**Task directions:**
Scan the data below and report how many lines include the word "will". Nothing else is wanted.
++++
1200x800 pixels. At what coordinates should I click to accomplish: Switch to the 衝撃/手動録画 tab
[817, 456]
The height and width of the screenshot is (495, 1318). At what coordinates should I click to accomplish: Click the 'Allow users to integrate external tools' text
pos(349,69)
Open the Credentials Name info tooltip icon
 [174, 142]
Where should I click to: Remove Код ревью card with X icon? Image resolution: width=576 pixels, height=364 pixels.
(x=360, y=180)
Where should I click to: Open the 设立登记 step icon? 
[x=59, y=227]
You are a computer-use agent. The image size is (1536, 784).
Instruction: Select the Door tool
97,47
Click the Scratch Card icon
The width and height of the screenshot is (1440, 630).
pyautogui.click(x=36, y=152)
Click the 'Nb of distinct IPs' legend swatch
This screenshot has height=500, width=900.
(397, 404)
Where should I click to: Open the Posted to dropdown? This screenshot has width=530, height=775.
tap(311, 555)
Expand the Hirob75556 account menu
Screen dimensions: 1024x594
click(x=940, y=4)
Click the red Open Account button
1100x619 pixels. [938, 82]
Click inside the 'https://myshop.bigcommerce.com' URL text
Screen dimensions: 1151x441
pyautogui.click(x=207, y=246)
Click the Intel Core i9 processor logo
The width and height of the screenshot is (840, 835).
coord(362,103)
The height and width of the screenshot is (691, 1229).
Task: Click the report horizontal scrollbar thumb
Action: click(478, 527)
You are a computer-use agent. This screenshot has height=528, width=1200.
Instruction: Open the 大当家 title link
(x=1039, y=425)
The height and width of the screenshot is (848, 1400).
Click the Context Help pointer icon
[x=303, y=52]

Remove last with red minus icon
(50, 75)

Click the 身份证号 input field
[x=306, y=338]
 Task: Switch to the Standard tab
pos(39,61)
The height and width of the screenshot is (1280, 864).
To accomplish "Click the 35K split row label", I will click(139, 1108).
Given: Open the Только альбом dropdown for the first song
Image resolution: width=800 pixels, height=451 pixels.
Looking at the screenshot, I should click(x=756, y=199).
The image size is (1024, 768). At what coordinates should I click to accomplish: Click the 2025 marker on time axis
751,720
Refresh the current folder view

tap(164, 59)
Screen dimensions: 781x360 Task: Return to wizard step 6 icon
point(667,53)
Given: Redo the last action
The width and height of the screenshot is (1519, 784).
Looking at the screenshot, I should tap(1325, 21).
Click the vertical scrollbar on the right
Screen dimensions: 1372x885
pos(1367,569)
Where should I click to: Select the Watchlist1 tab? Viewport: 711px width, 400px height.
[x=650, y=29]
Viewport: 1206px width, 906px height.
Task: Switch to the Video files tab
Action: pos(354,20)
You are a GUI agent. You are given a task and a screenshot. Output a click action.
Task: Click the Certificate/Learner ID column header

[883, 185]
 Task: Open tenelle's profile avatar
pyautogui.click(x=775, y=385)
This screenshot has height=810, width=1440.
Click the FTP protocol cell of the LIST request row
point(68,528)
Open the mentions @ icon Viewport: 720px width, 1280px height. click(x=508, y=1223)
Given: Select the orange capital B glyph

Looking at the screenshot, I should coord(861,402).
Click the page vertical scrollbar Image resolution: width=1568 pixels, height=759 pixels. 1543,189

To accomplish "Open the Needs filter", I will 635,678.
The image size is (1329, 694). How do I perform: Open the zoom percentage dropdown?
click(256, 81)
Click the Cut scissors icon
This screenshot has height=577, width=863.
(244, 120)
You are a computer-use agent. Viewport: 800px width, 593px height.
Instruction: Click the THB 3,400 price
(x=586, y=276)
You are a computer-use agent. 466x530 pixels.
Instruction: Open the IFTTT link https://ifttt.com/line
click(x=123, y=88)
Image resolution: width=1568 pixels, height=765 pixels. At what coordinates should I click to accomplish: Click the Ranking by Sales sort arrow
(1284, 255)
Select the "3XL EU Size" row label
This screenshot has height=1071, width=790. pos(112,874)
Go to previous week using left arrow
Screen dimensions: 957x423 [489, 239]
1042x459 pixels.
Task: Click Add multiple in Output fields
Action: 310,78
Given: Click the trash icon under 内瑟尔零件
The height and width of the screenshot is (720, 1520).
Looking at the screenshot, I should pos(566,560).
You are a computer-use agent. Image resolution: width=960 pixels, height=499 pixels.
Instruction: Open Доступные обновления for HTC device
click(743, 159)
++++
**Result of the task:**
2